- _Goal of the exercise_: Write again exactly the lines in the listing below, starting at the line with "You are a computer-use" and ending at the line with "Viewport: 405px width, 475px height.", both included. Pictures are not copied.

(Beginning of Data shown)

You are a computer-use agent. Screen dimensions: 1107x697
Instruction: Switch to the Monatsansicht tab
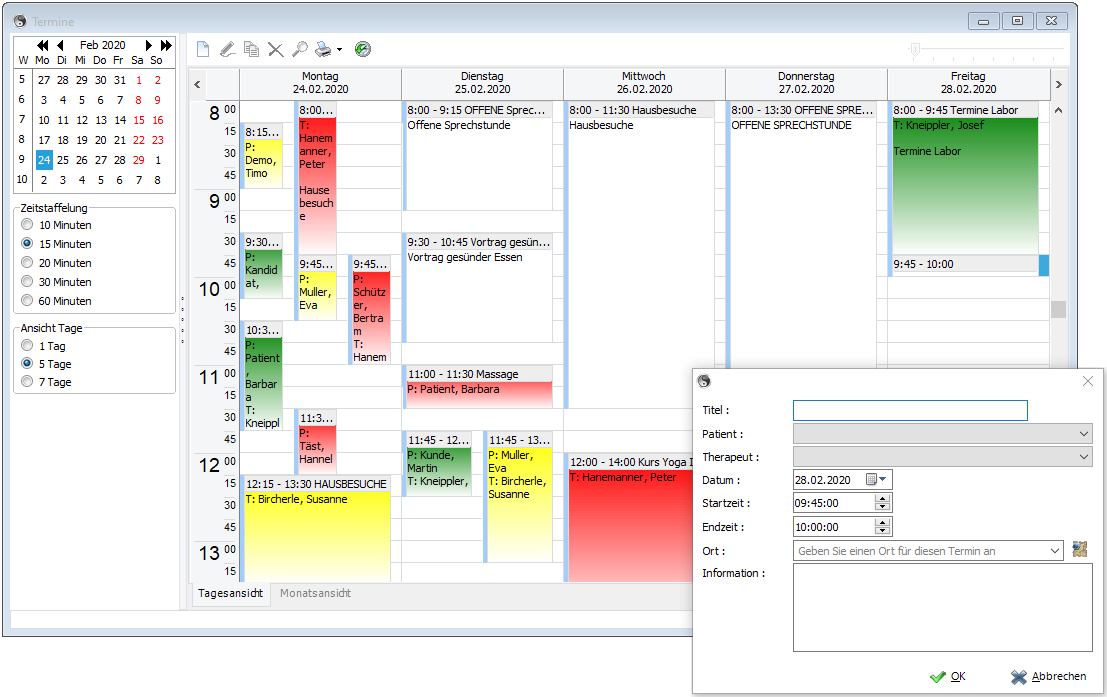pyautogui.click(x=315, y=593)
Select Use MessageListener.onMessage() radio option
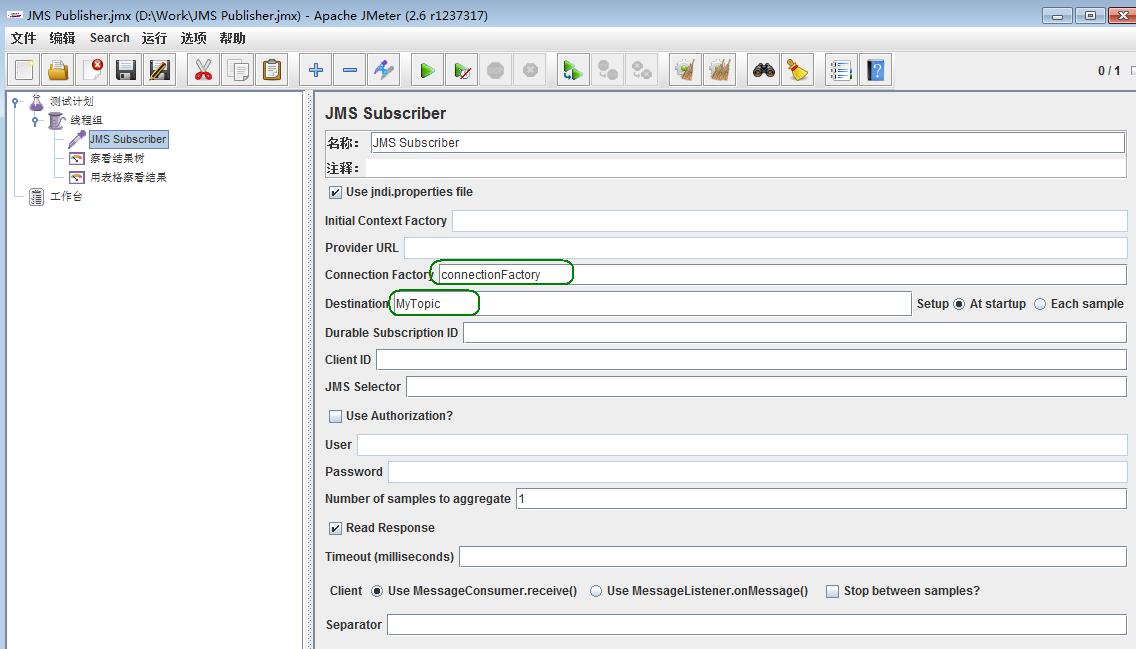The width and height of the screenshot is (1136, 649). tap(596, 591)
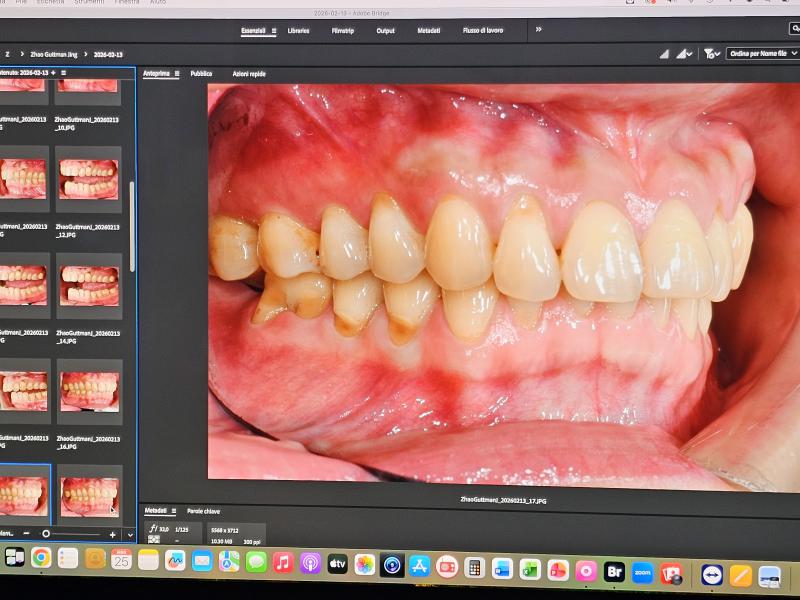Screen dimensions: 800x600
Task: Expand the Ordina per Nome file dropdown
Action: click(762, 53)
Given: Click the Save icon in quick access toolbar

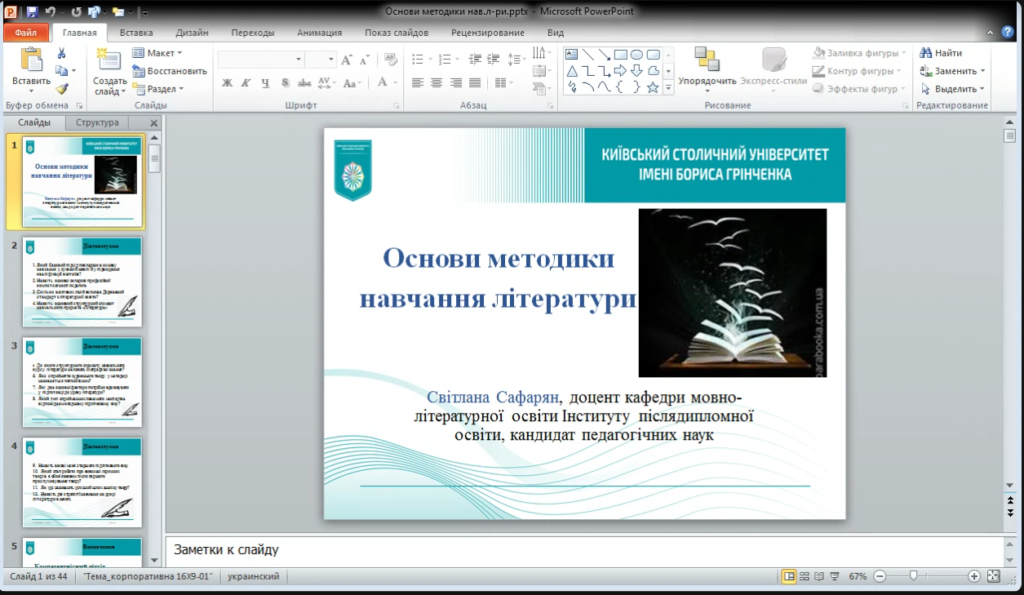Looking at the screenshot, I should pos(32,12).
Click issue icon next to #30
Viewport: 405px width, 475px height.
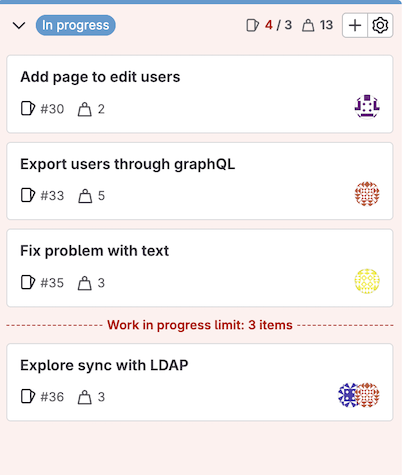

(End of Data shown)
(Beginning of Data shown)

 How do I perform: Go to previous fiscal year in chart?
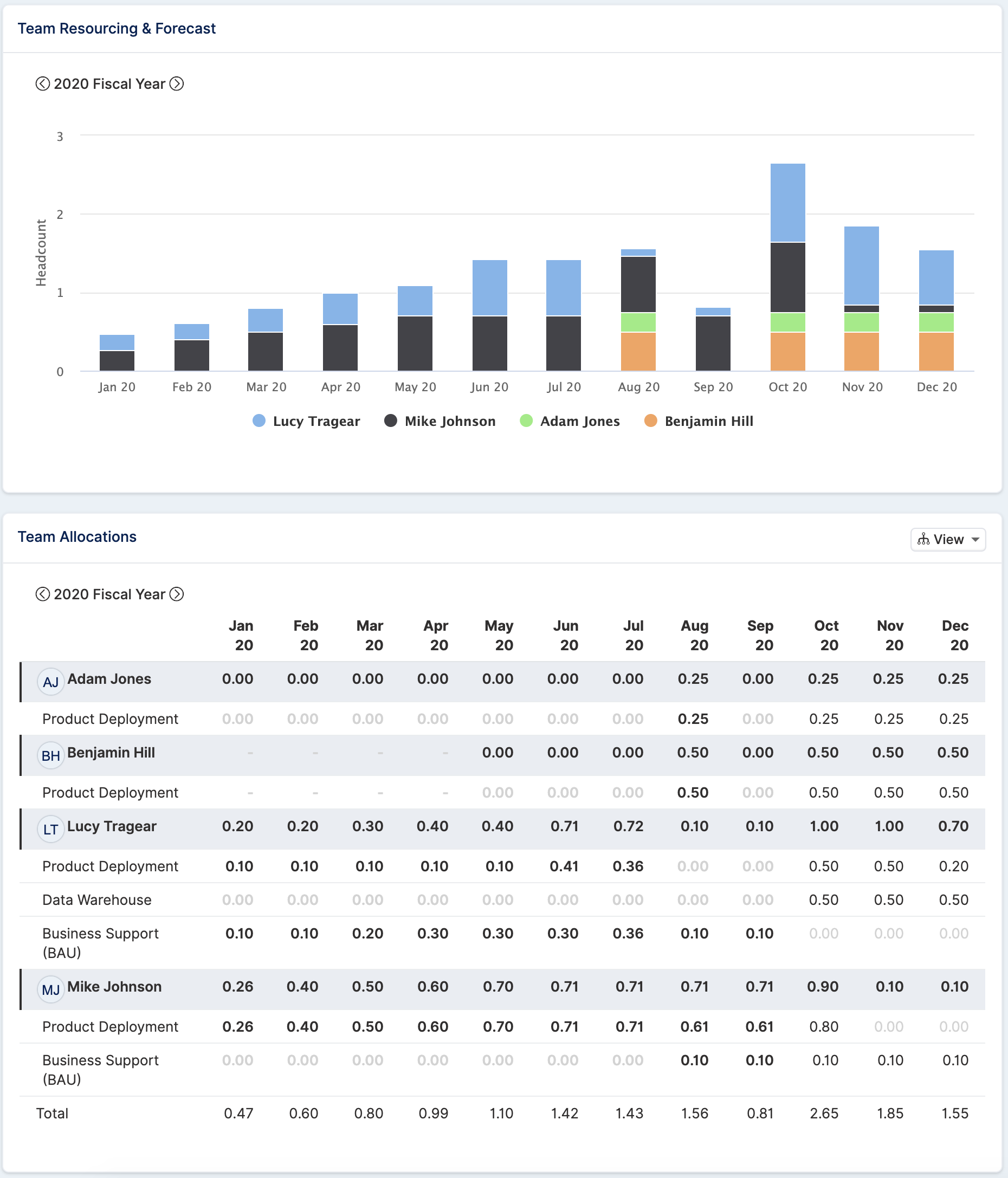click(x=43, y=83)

(End of Data shown)
(Beginning of Data shown)

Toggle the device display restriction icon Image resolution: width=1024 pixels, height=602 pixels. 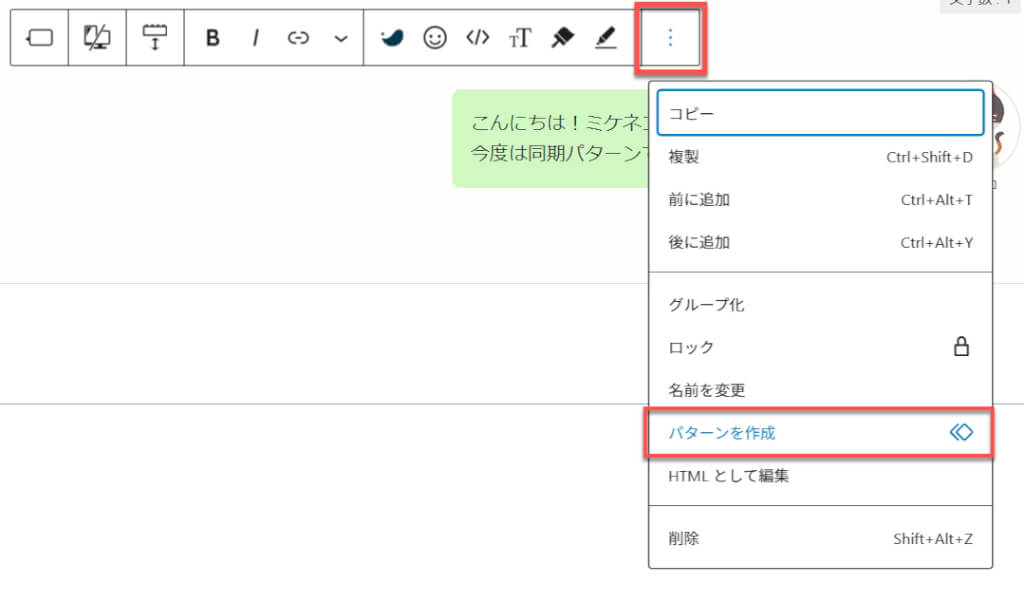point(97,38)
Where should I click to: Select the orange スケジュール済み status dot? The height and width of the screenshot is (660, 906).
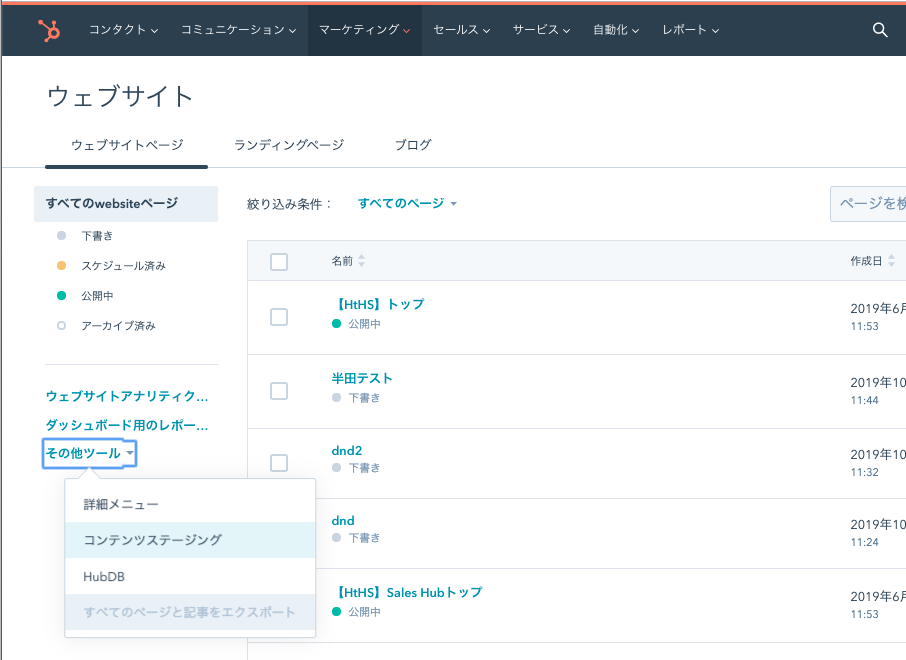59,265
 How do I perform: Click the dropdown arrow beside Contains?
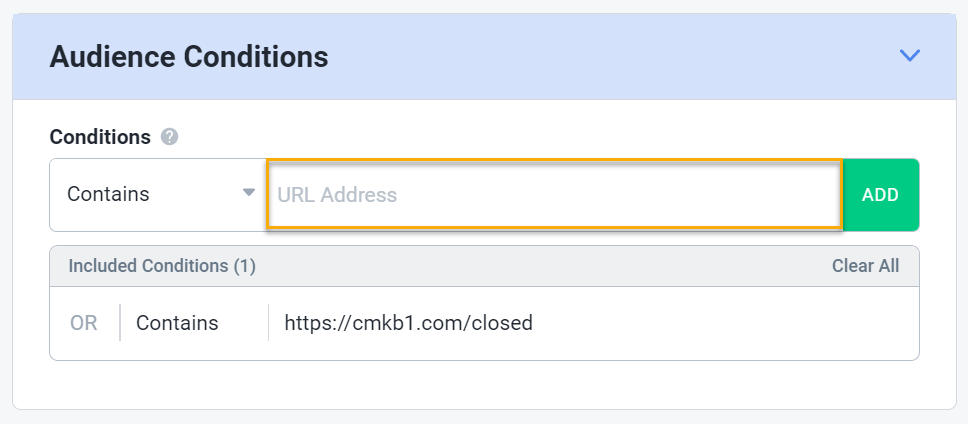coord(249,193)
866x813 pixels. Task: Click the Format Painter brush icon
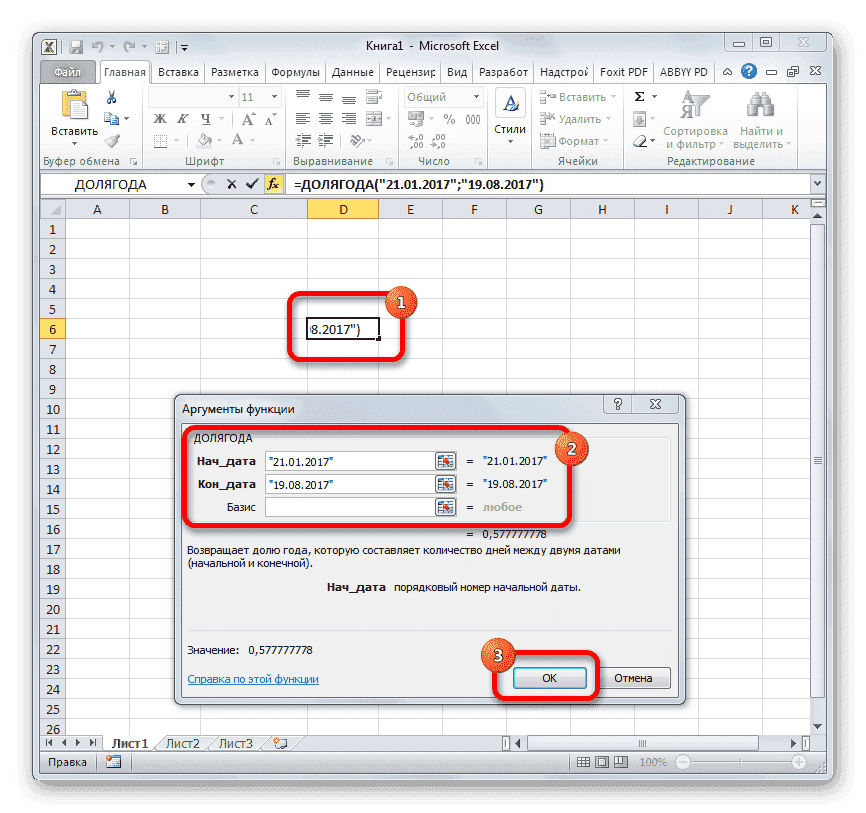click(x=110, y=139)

(End of Data shown)

- _Written reply_:
You are a computer-use agent. Screen dimensions: 1107x697
Instruction: Switch to the Monatsansicht tab
pyautogui.click(x=315, y=593)
Select Use MessageListener.onMessage() radio option
The width and height of the screenshot is (1136, 649). tap(596, 591)
Screen dimensions: 800x600
Task: Expand the Ordina per Nome file dropdown
Action: click(762, 53)
Given: Click the Save icon in quick access toolbar

Looking at the screenshot, I should pos(32,12).
Click issue icon next to #30
Viewport: 405px width, 475px height.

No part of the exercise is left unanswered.